Eventually, there may be a sense of subluxation or dislocation practically all the time.

Older adults, particularly those over the age of 65, are more likely to be once-only dislocators, but they are often left with a stiff shoulder for a long time. In practice, this almost always involves anterior dislocations.

These patients have often torn vital structures around the shoulder joint.

Hill-Sachs lesion

In a classic 1938 paper, Bankart described a common lesion in unstable shoulders, where the anterior part of the glenoid labrum is torn off, allowing the shoulder to dislocate anteriorly.

When the head of the humerus first dislocates, it sometimes collides with the edge of the glenoid as it comes out. This produces an indentation in the humeral head called a Hill-Sachs lesion, and may be seen on an axillary view X-ray. MRI or CT scanning, sometimes with the addition of a contrast agent (arthrography), can enable the torn labrum and any additional tears in the capsule to be seen.

KEY POINTS

- Dislocated shoulders always need to be reduced quickly.

- Almost all shoulder dislocations are anterior, with less than 5 per cent being posterior.

- One in three become recurrent dislocators.

- MRI or CT scanning, sometimes with the addition of a contrast agent (MRI arthrography), can be useful.

2. TREATMENT OF RECURRENT DISLOCATION

Recurrent shoulder dislocation is a significant disability, and these patients can be offered surgery. The modern shoulder surgeon is now able to plan a repair operation for the individual patient's injury before they are admitted.

Although there are a variety of operations available, a number of standard terms crop up. The Bankart operation repairs the Bankart lesion that he described (see above).

The Putti-Platt operation involves reefing the subscapularis muscle.

The Bristow-Laterjet procedure attempts to move extra muscles in front of the shoulder to stop it dislocating.

It is possible to perform many forms of stabilisation operations using arthroscopy, although some procedures still require open surgery.

Postoperative care

Postoperatively the patient has to wear a shoulder immobiliser for six weeks, before starting graduated physiotherapy exercises.

The patient should not return to contact sports for at least six months.

Even after final recovery from a shoulder repair, the range of movement may be restricted, especially external rotation. The undisciplined and unreliable patient is not a good candidate for shoulder surgery.

Posterior dislocations

Posterior dislocations are rare, but when they do occur, they may be associated with specific circumstances, such as epileptic fitting and electrocution.

Because of their rarity, and also because they are difficult to see on an AP shoulder X-ray, junior doctors often misdiagnose patients with posterior dislocation.

There is also less of a consensus within the profession as to how to treat posterior dislocations.

Some patients develop a form of instability that is not specifically anterior or posterior but multidirectional.

The shoulder tends to sublux with everyday activity. There is sometimes an association with generalised joint laxity.

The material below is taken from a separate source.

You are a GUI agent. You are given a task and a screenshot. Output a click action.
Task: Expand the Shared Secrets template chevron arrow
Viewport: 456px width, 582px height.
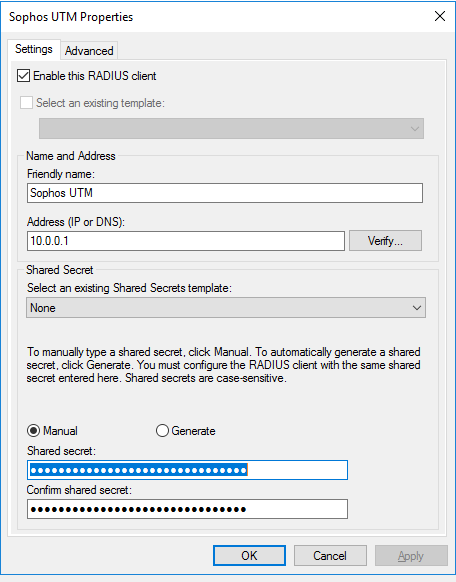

It is often treated effectively by physiotherapy.

Voluntary dislocation

Voluntary, or habitual dislocators are rare but they do exist. Some schoolchildren develop an ability to dislocate the shoulder at will and often use it as an excuse to escape from lessons.

This act of dislocation is not painful. Surgery should be avoided in these circumstances.

KEY POINTS

- Patients with recurrent shoulder dislocation should be offered surgery.

- Surgeons are now able to plan a repair operation before admission.

- Posterior dislocations are rare, but they may be associated with specific circumstances.

- Some schoolchildren develop an ability to dislocate the shoulder at will.

3. SHOULDER OA AND REPLACEMENT SURGERY

Glenohumeral osteoarthritis (OA) is associated with true shoulder pain, which is described as anterior and lateral pain over the shoulder itself. In its primary form it is far less common than OA of the hip or knee.

Shoulder OA shows up well on a plain X-ray, with classical features of decreased glenohumeral joint space, sclerosis, marginal osteophytes and cysts.

On examination rough crepitus is often felt in the joint. There may be an effusion.

Surgery is rarely necessary except in the most painful cases.

Acromioclavicular OA is more common and presents with pain and tenderness that is well localised over the acromioclavicular joint, often with associated swelling.

Arm adduction across the chest can be painful. Excision of the distal end of the clavicle may be carried out in such patients, usually to good effect.

Rheumatoid arthritis

In mono-articular rheumatoid arthritis, the shoulder may be affected in isolation, but it may also be part of a generalised rheumatoid picture.

Rheumatoid arthritis begins with the process of synovial inflammation, and this is followed by degenerative change in the glenohumeral joint itself.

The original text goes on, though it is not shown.